Due to the rapidly expanding Mexican economy, and an increased demand for railway transportation, there is a fear that future rail car shortages may present a constraint on the industry.
Mexico’s economy is rapidly expanding, resulting in increased demand for railway transportation particularly in the automotive, petrochemical, agricultural, and containerized goods sectors. This increased traffic volume requires the Mexican railroads to spend its limited capital on upgrading track and expanding terminals. As a result, there is a fear that future rail car shortages may constrain the ability of the industry to capture this new traffic. The Mexican government is concerned because the highways are congested and the trucking industry cannot support the growth.
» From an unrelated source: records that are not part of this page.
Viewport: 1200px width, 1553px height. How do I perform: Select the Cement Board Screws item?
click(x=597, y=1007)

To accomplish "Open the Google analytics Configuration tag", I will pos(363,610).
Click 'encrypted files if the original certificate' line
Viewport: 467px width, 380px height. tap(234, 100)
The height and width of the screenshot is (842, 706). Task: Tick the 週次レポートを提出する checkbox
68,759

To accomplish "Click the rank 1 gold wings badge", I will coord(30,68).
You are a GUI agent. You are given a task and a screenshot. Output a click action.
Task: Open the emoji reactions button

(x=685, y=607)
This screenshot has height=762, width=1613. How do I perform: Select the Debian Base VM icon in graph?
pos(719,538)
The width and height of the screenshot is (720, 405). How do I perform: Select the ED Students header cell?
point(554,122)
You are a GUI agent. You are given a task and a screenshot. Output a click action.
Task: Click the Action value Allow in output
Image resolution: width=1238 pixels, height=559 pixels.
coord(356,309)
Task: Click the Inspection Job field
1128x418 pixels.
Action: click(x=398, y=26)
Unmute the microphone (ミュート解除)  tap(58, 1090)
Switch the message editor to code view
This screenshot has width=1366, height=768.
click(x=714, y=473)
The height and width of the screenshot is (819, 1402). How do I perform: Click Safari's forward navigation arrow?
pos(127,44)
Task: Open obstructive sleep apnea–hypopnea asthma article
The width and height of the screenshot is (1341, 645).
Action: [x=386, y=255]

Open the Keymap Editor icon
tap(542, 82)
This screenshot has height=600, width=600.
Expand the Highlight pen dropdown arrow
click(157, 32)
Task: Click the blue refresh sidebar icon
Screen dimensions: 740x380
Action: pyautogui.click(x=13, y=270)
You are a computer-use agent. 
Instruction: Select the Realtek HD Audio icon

It is critical that rail car manufacturers, leasing companies, shippers, and government agencies understand the size of this impending crisis and what each of the stakeholders can do to ensure a more robust market for railcars in Mexico.
Advisian economists worked with government officials to identify the best sources of data, interviewed over 100 stakeholders on both sides of the border from financial institutions, railroad carriers, port terminals, shippers, and government officials. We prepared a detailed 15-year forecast for each commodity in Mexico. Using geo-spatial analysis, we translated the forecasts to transport demand volumes and a modal split between truck and rail. Advisian’s railway operations models calculated the demand for railcars taking into account future changes in velocity, tons per car, and length of haul. We analyzed the existing rail car fleet in Mexico and calculated the remaining life of each sub-fleet of cars. In addition to the quantitative forecast, Advisian identified a number of process issues that discourage railcar investment in Mexico and recommended changes to tax laws, financial regulations, government incentives, and railroad regulatory practices.
Advisian demonstrated that the future Mexico railcar market is a much less risky investment than commonly perceived among industry suppliers. Our sensitivity calculations showed government that they must take action to encourage more railcar investment or there will, in fact, be a severe shortage of railway capacity resulting in higher transport prices, more highway congestion, and constrained economic growth. We were able to facilitate introductions between railcar suppliers and railcar buyers that resulted in new business for both parties.